Spinal cord stimulation typically treats the majority of patients satisfactorily. Some distributions of pain, however, are poorly or inconsistently treated with SCS. For example, pain along the bottom of the foot is better treated with a transforaminal S1 stimulator electrode. This technique is similar to SCS, except that the electrode is placed in a retrograde fashion (cephalocaudal), and the electrode is steered out into the neural foramen of S1. In this manner, stimulation paresthesias may be generated selectively in the distribution of the target nerve. Pain on top of the foot, similarly, is best treated with a transforaminal L5 stimulator. Pain across the knee may be treated with a transforaminal L3 stimulator. Intraspinal nerve root stimulation is similar to SCS, except that the electrode is placed laterally in the spinal canal to target the spinal nerve dorsal rootlets before they exit the canal. Groin pain is effectively treated with an intraspinal nerve root electrode placed in the gutter along the T12, L1, and L2 nerve rootlets on the affected side. Pain in the hand can be treated adequately with an intraspinal nerve root electrode along the C6, C7, and C8 rootlets on the affected side, as in Fig. 55–2.
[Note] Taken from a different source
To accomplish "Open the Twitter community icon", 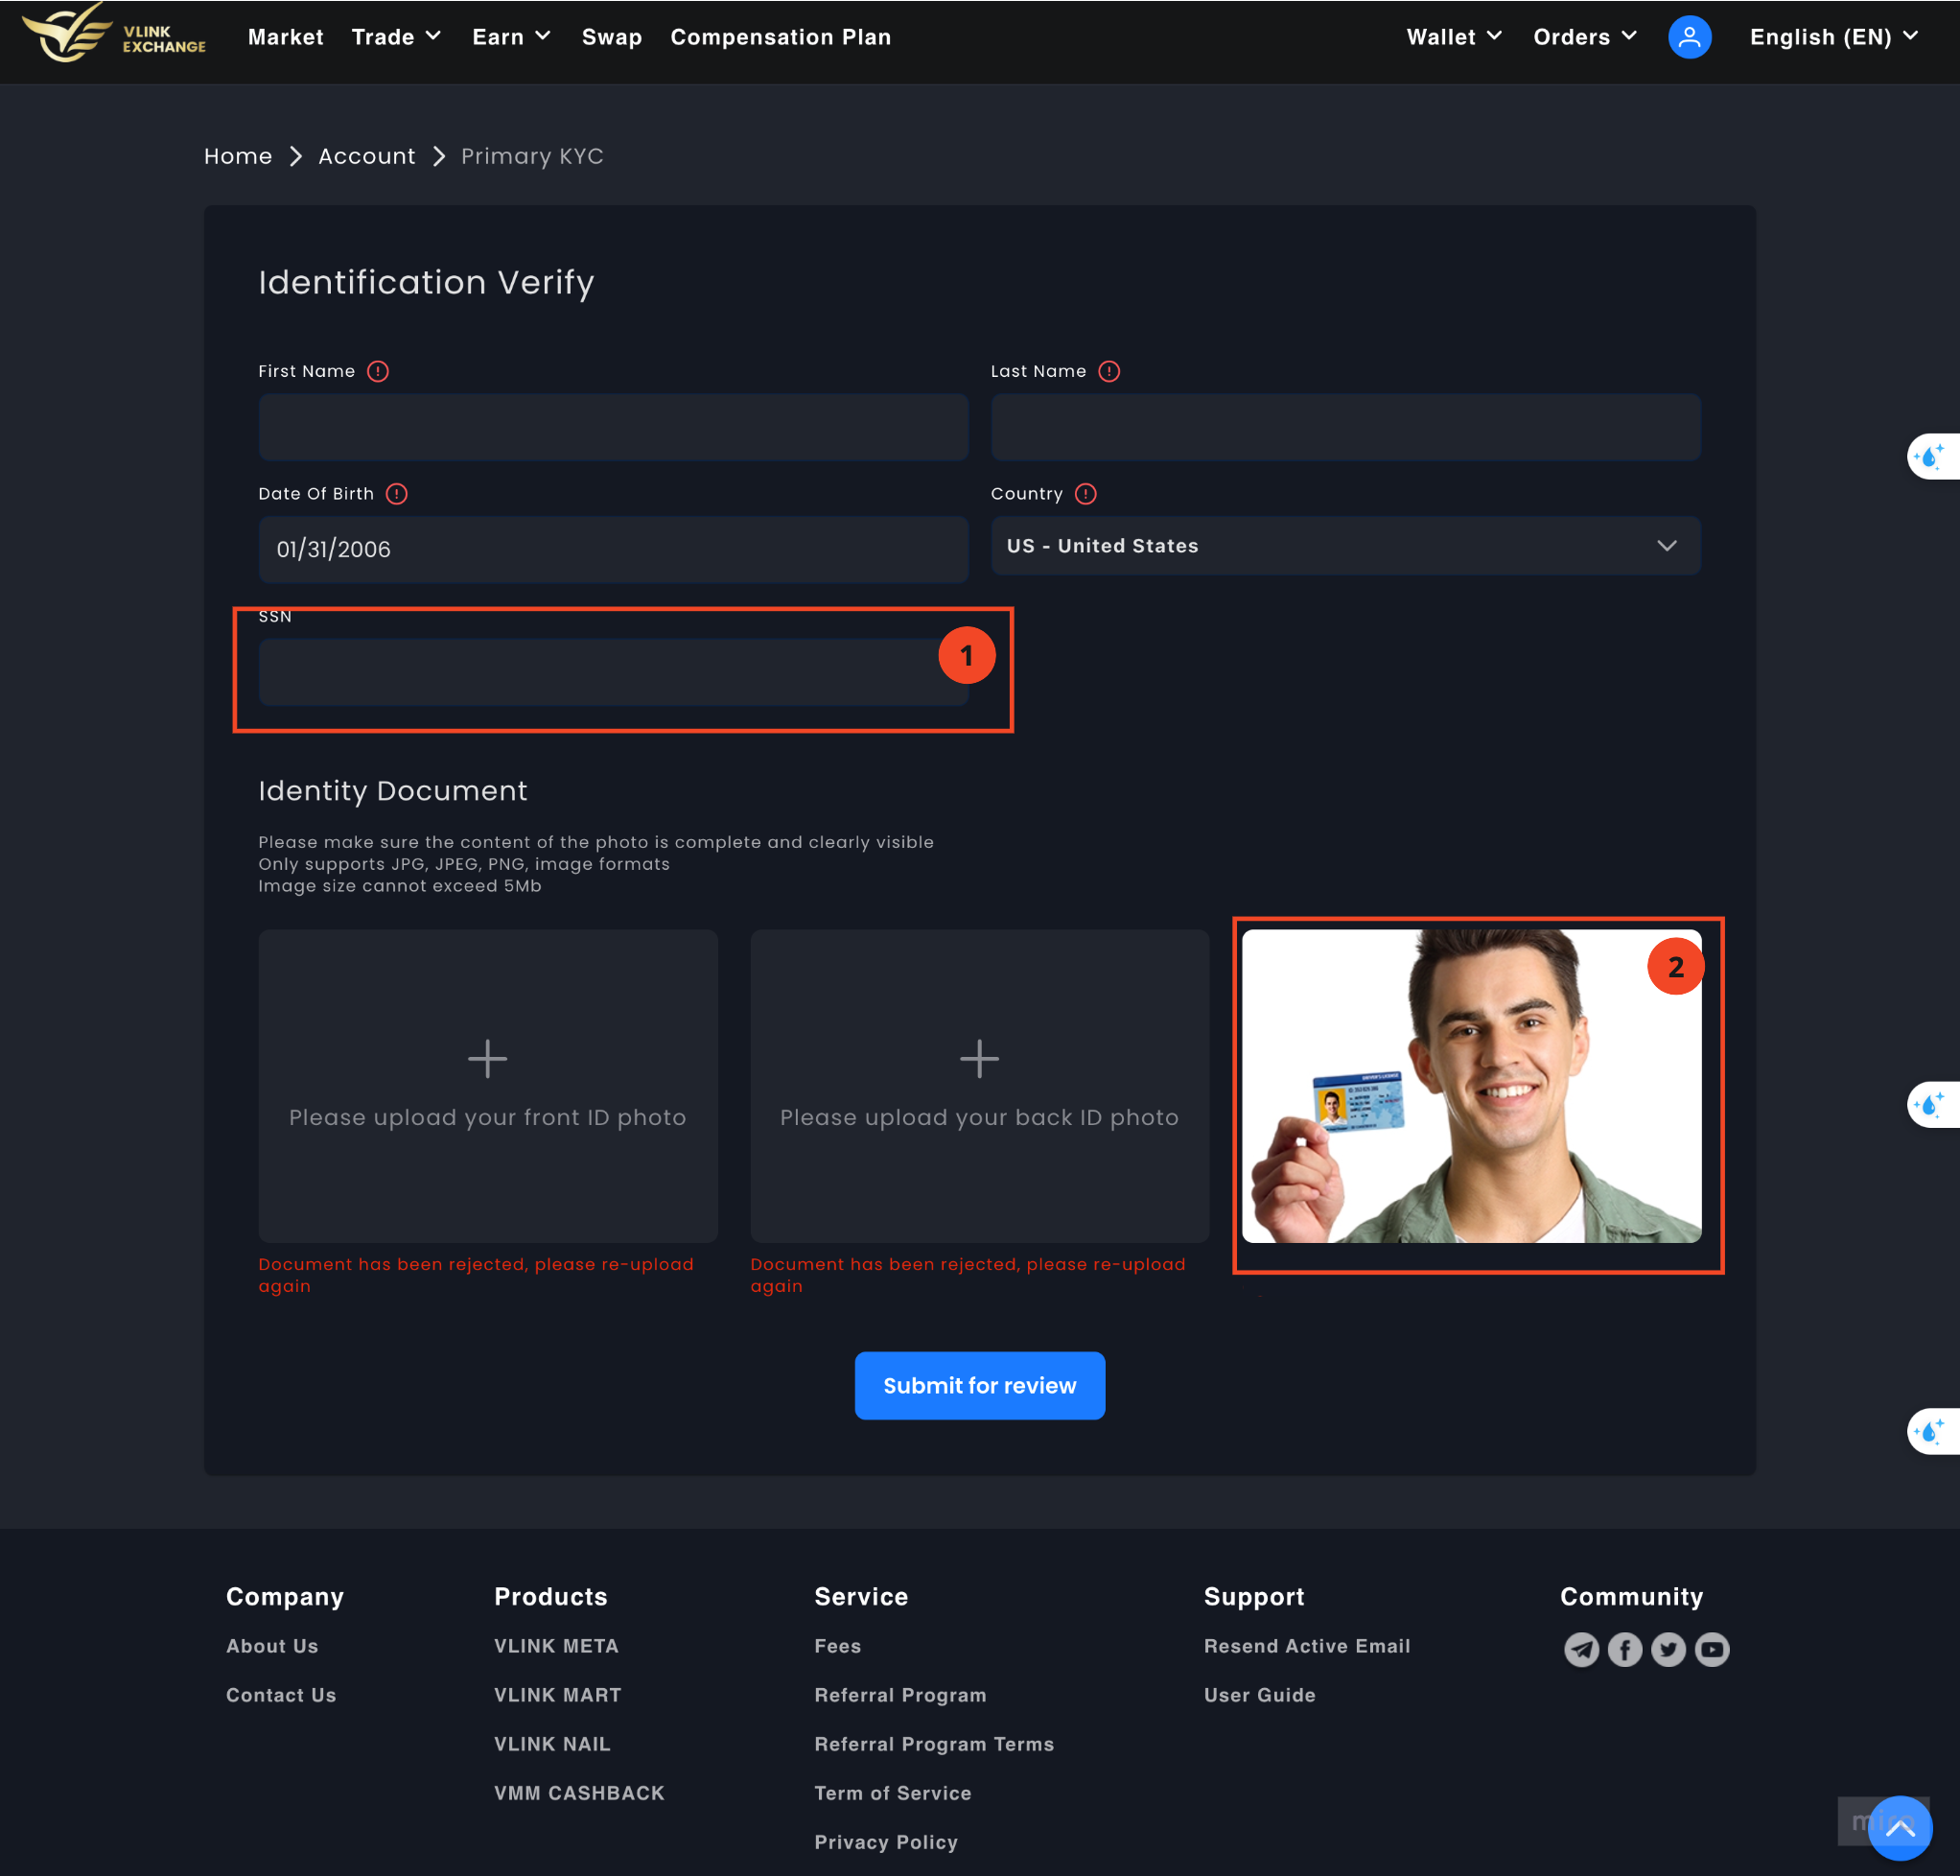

Typically, the surgical procedures are performed with the patient under conscious sedation on an outpatient basis. Complications are few, and most occur as a result of hardware complications such as lead migration, lead fracture, exhaustion of battery life, or the need to revise an electrode position because the pattern of the patient’s pain has changed. Infection occurs at a rate of roughly 1% per year, slightly higher in diabetic patients, patients on chronic steroids, and the elderly.
With increased knowledge of the pathophysiology of CRPS and the mechanisms of action of neurostimulation, it is hoped that patient selection and treatment outcomes from these treatment options can be enhanced. Perhaps novel, less invasive, treatment approaches could be designed as well.